Playoff lore is waist deep in stories like Morrow, a guy who was dealt here in February by Montreal for a fourth-round draft pick. A guy who would have been watching from upstairs, had Dmitry Kulikov and Tobias Enstrom not been injured.

A guy who, like so many who’ve come before, grew up in the Canadian countryside scoring game-winning playoff goals every day after school, with a sibling in goal and the family dog on his wing.

A tied game, a hopeful shot from the point, a deflection off of Charlie Coyle’s stick, and a five-hole that Wild goalie Devan Dubnyk couldn’t close up fast enough. A hero is born.

Final score: 3-2 Jets.

Welcome to the Stanley Cup playoffs, Joe Morrow. It is Joe, right…?

“That’s the reason you play hockey as a kid — to come and play in the playoffs, play for the Stanley Cup, and get an opportunity to score a goal like that,” he said. “So, to say it’s a dream come true is a pretty big understatement.”

We usually go deeper into the spring before a game is decided by some guy wearing No. 70, on his third NHL club in a calendar year. But this is how the Winnipeg Jets roll: A snipe by Mark Scheifele, another rocket by Patrik Laine, and just when you think you might get them to OT, you get buried on a goal from a source that you’d never expect.

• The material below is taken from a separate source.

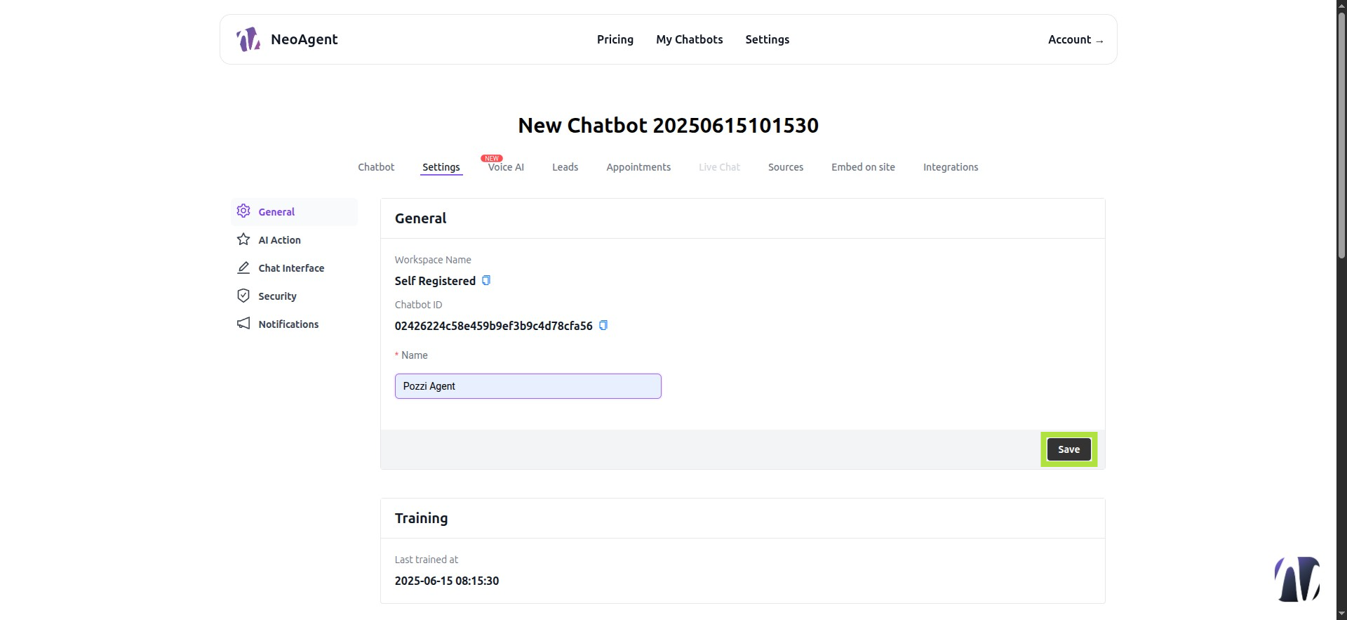Open AI Action star icon
The width and height of the screenshot is (1347, 620).
click(x=243, y=239)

And the rest of the Jets? They love all goals, but you know teammates love it a little bit more when a guy like Morrow cashes a big one.

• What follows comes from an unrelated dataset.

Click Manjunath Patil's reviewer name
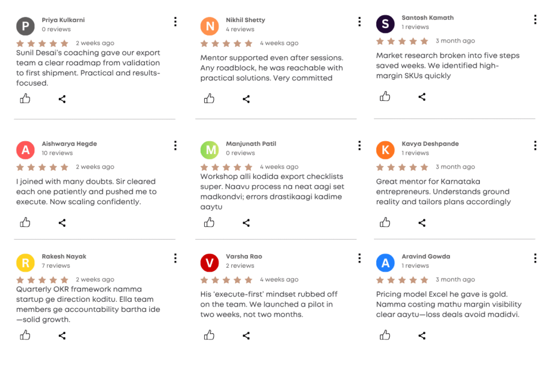The image size is (552, 368). coord(251,144)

“He’s come in with such a positive attitude … gets the opportunity with (Kulikov) and (Enstrom) out and he’s really run with it,” said fourth-line centre Adam Lowry, who was a beast in Game 1, going 69 per cent in the faceoff circle. “If you’re going to find success in the playoffs, you need unlikely heroes. It’s not always going to be (Laine) that scores. Or (Scheifele). They really contributed, but you’re going to need that secondary scoring from guys that aren’t counted on regularly to score. At a crucial point of the game, to get that shot through and just create that opportunity? That’s huge for us.”

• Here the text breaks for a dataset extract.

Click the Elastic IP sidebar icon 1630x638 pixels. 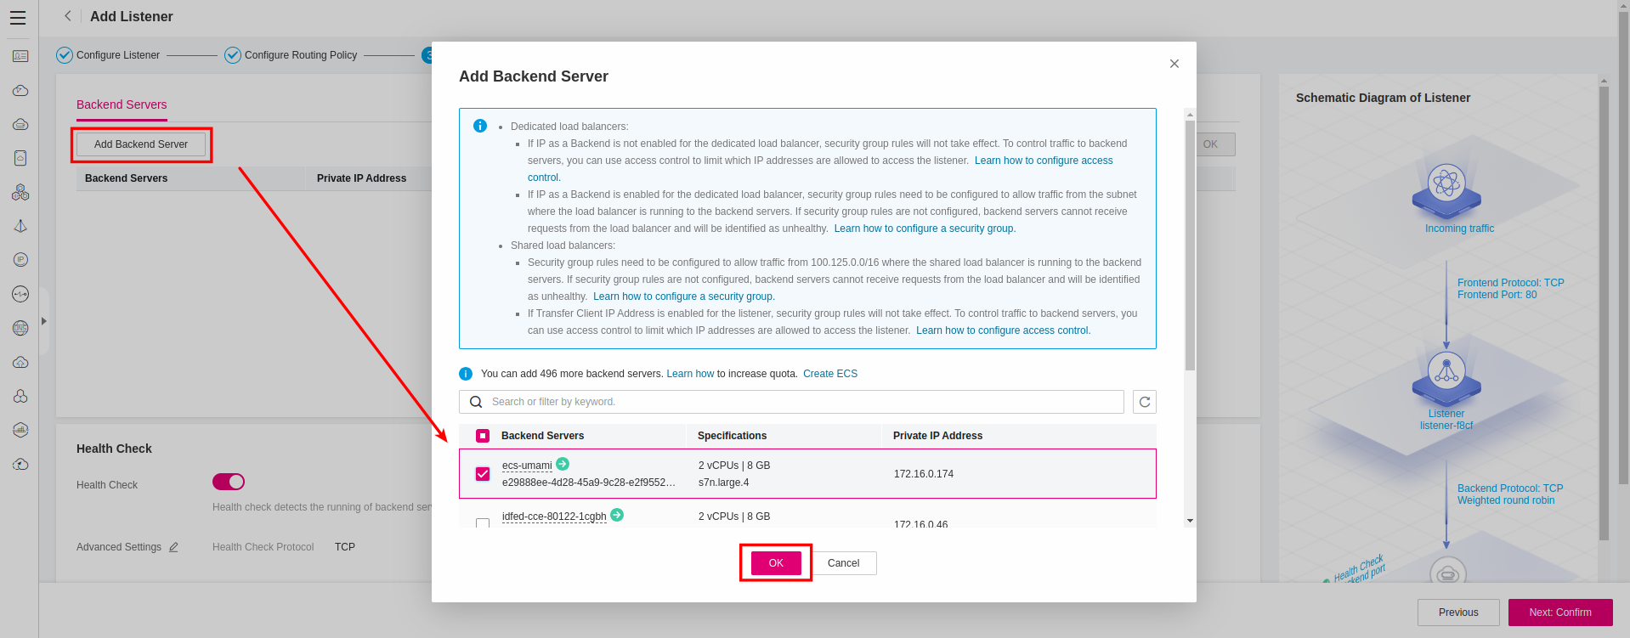(20, 260)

Morrow’s story is a beauty, growing up on an acreage east of Sherwood Park, Alta., not far from Saiker’s Acres, the site of the World’s Longest Game.

Morrow’s mom is an optometrist, his dad a former World Hockey Association teammate of a 17-year-old Wayne Gretzky on the Indianapolis Racers. Dave Morrow was a fourth-round pick of the Vancouver Canucks, a second-round choice of the Cincinnati Stingers, and ended his career with the Fort Wayne Komets after 10 lonely games in the WHA with Indy.

His son Joe was a prodigy by comparison: a first-round pick of the Pittsburgh Penguins who was dealt away in the ‘two-Morrow deal’ that sent Brenden Morrow the other way. He was thrown into the trade that landed Tyler Seguin in Dallas, slugged it out in Boston for a while, and ended up with the Habs this season as a free agent.

A couple of injuries later, the Jets came calling.

“I’ve had a pretty big roller-coaster of an NHL career so far,” he said. “It’s nothing new to me to get thrown into a situation that is a lot more pressure than what you foresee in the future. It’s moments like these that kind of either make or break your hockey career. You take it hour to hour and just play your game, have fun and just enjoy the moment.”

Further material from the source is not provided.